Material for this task below:
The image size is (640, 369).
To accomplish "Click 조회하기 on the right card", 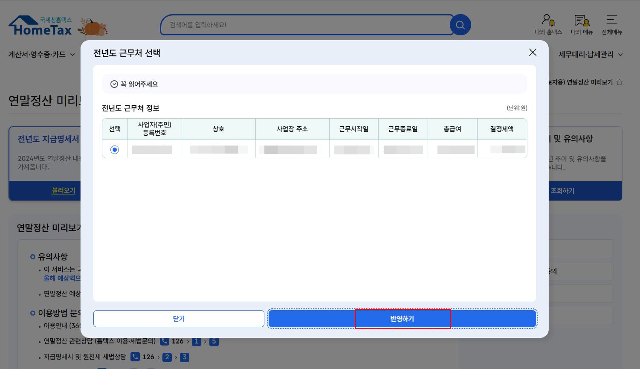I will (x=562, y=191).
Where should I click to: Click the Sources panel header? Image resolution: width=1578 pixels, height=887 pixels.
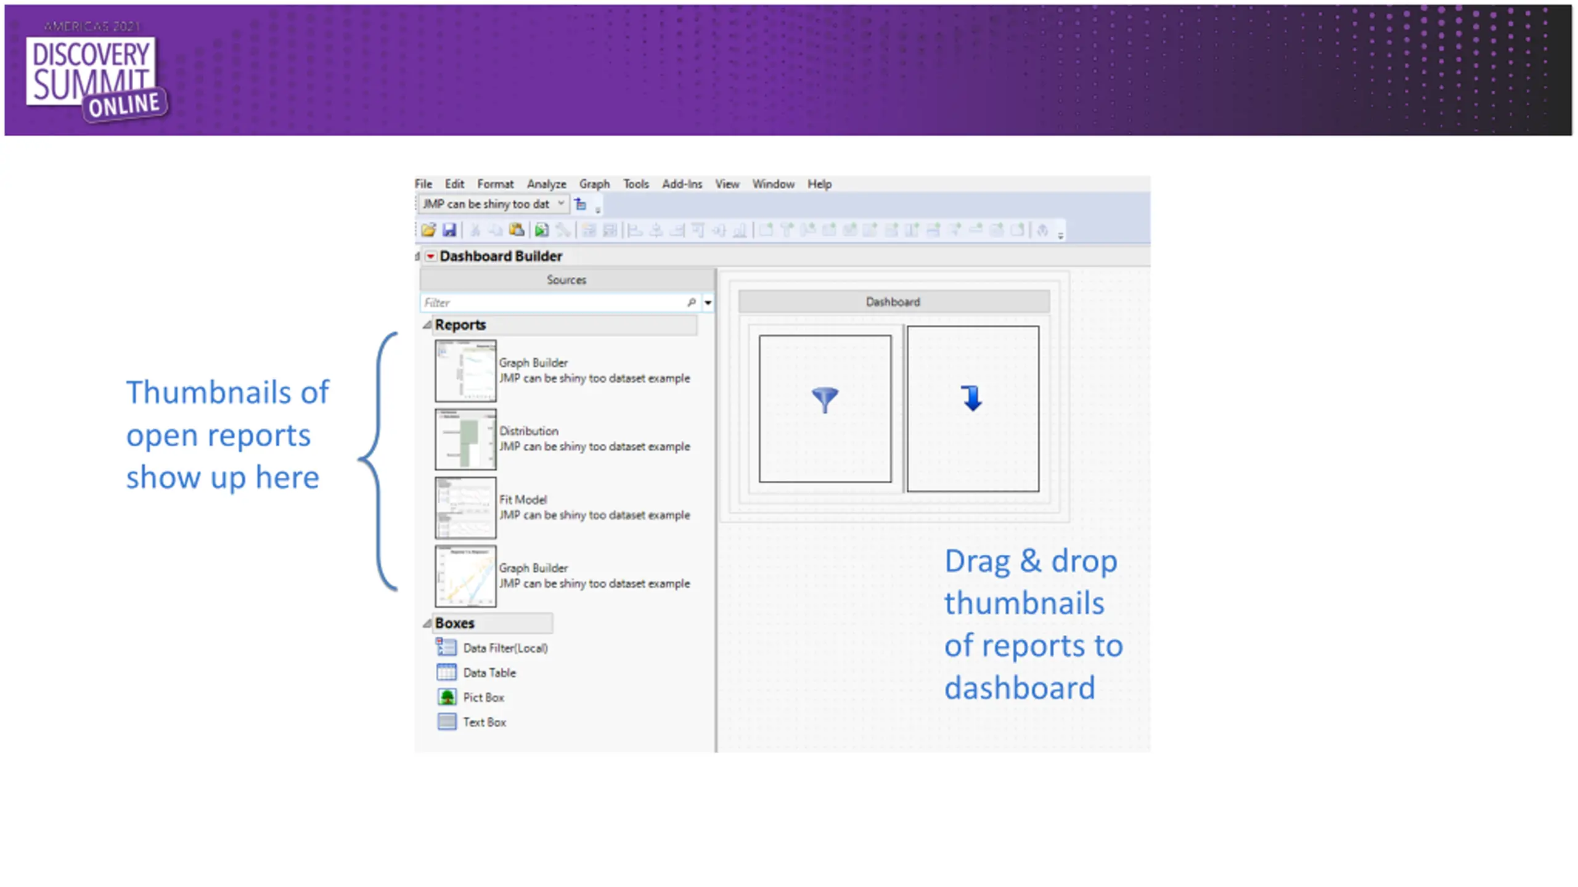tap(566, 280)
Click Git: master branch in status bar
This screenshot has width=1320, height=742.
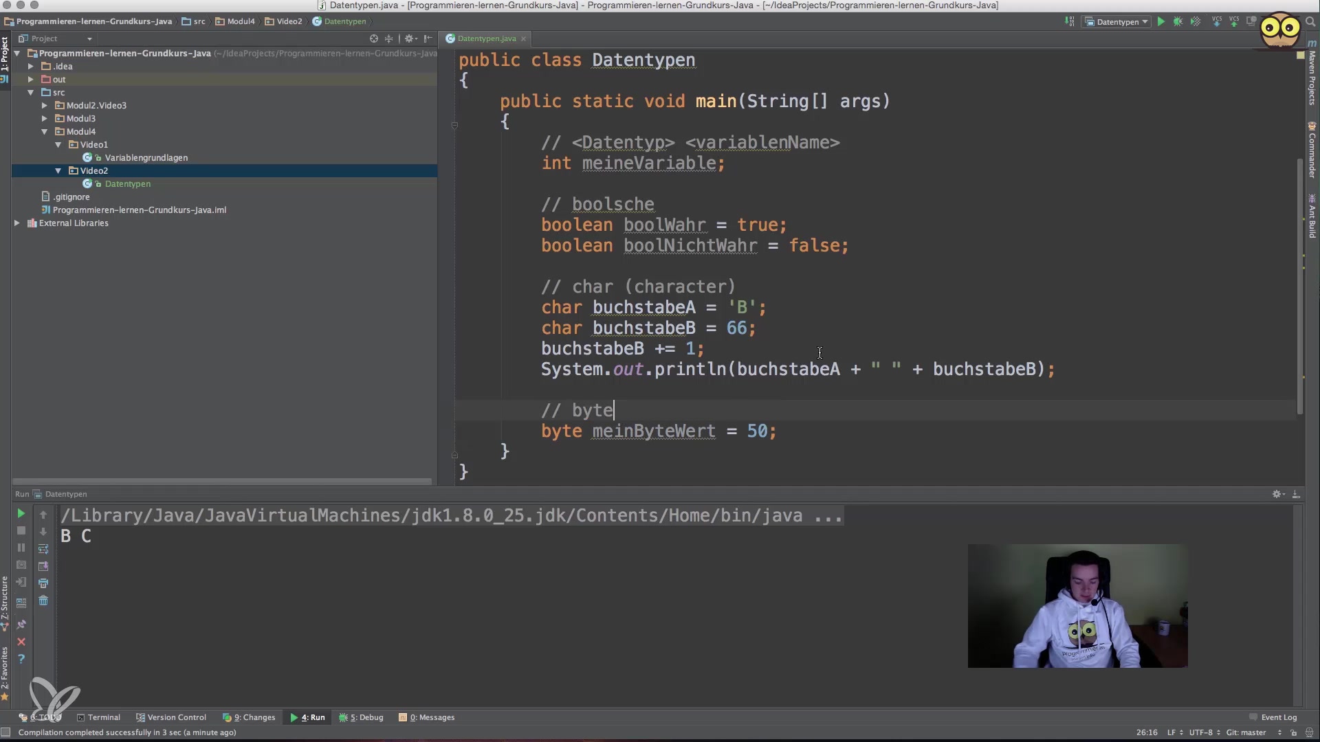1246,732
End of Material for this task.
To do:
Retype, exactly as written, each line from the one containing "Click Git: master branch in status bar" through the end of the data above, and leave out every picture.

Reply to the exercise:
Click Git: master branch in status bar
This screenshot has width=1320, height=742.
1246,732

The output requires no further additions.